Occupancy-equivalent, operative temperature control for an energy-saving operation of direct electric, low-capacity heating systems

Conventional heat supply systems for indoor environments merely show annual efficiencies of net energy usage for room heating of 70% to 80% due to an inertia-related oversupply in unoccupied periods. In this study, a new method for increasing this efficiency is introduced. Low-capacity, direct electric heating systems are used to realize an occupancy-equivalent heating concept which only heats the room during occupancy. Using a fast-responding infrared sensor, these heating systems can be controlled by operative temperature, preventing significant oversupplies whilst rapidly heating up a space. A model-based algorithm enables a setback of the room temperature in unoccupied periods while guaranteeing a predefined temperature in the beginning of occupied periods.
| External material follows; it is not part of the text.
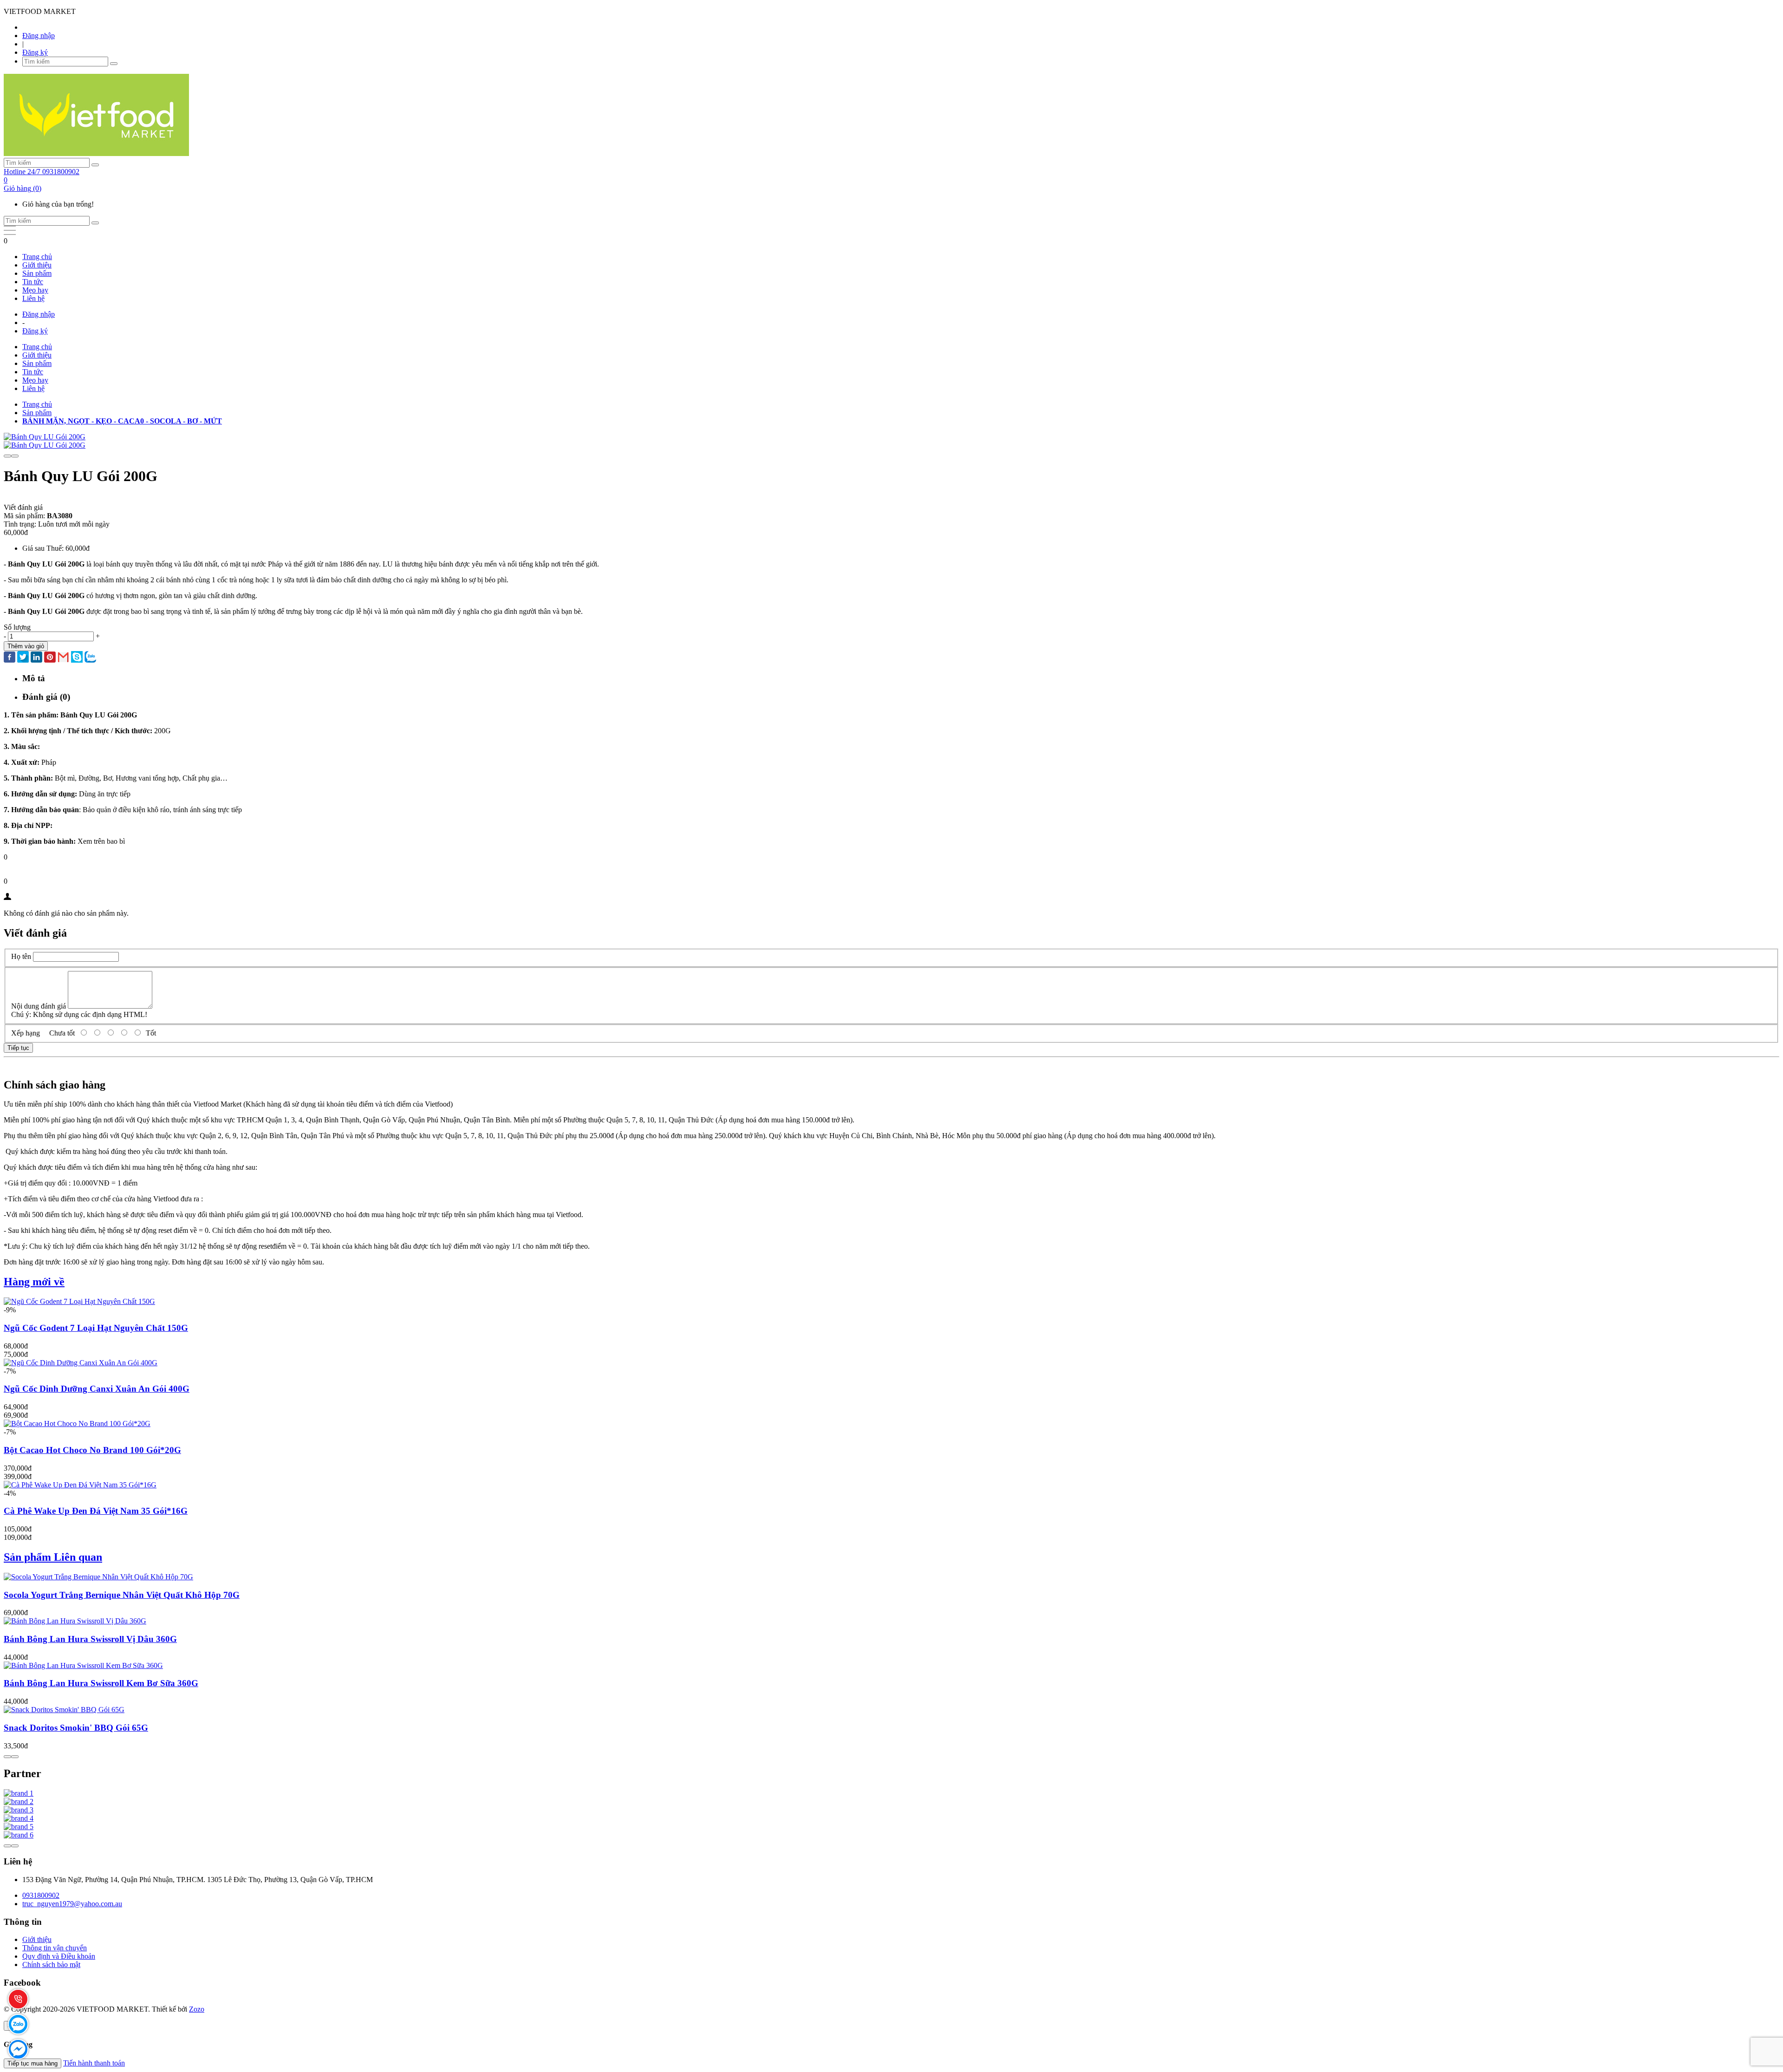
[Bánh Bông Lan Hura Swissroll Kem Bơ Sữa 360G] (83, 1665)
Thus, the control algorithm enables a utility-equivalent heating operation compared to a non-setback operation. During a first parameter study, net energy savings of up to 21 % could be realized due to the new control method compared to a conventional schedule-based operation. The reheating factor of the heat supply system is identified as the main indicator affecting the energy saving potential in occasionally occupied rooms.

Automated summary

Conventional heat supply systems for indoor environments have a low annual efficiency due to an oversupply in unoccupied periods. This study introduces a new method using low-capacity electric heating systems to achieve an occupancy-equivalent heating concept. The use of fast-responding infrared sensors allows for efficient control of these heating systems, preventing oversupplies and enabling rapid heating.